Der chinesische Hersteller präsentiert in der Berliner Fanzone seine Elektroautos – Tischfußball soll für den maximalen Spaß sorgen.
Dass BYD seine Elektroautos bei der EM in Deutschland ausstellt, ist an sich nicht verwerflich. Doch die hohe Präsenz der Chinesen wirft Fragen auf. Mit fünf von 13 Unterstützern kommen bei der diesjährigen EM rund 40 Prozent der offiziellen weltweiten Sponsoren aus China. Kein anderes Land ist stärker präsent. Die Niederlande, Frankreich, Malta und Katar haben je ein Unternehmen, das zu den globalen Partnern der EM zählt. Zwar sind mit Adidas, Lidl und dem Arbeitsbekleidungshersteller Engelbert Strauss aus Deutschland drei Top-Sponsoren vertreten. Zuletzt zählte aber auch noch der deutsche Autohersteller Volkswagen dazu und bewarb seine neuen Elektromobilitätsmodelle der ID-Familie. Jetzt hat BYD als offizieller E-Mobilitätspartner der UEFA Euro 2024 den VW-Konzern verdrängt. Was ist passiert?

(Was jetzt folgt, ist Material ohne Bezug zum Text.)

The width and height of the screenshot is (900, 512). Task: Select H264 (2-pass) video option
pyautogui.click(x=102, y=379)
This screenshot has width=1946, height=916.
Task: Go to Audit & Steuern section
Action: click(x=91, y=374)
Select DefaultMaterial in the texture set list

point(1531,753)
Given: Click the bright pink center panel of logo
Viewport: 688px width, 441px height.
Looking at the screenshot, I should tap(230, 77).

Das Unternehmen mit Hauptsitz in Wolfsburg habe sich trotz der „hohen Attraktivität“ der Heim-EM nach „reiflichen Überlegungen“ dagegen entschieden, ein Angebot zur Verlängerung abzugeben, sagt der Leiter der Sportkommunikation bei Volkswagen, Gerd Voss, zum Rechtewechsel auf Anfrage der Berliner Zeitung. „Das geschah vor dem Hintergrund, dass wir ein Effizienz- und Kostensenkungsprogramm auf allen Ebenen gestartet haben, mit dem Ziel, die Zukunftsfähigkeit von Volkswagen zu sichern“, erklärt Voss. Zudem sei es nicht unüblich, dass werbende Autohersteller nicht aus dem Ausrichterland kämen.
Es stimmt: Bei der Weltmeisterschaft im Jahr 2006 in Deutschland war Hyundai Partner des Internationalen Verbandes des Association Football (FIFA). „Bei den Olympischen Spielen 2024 in Paris wirbt auch keine französische Automarke, sondern Toyota“, weiß Gerd Voss.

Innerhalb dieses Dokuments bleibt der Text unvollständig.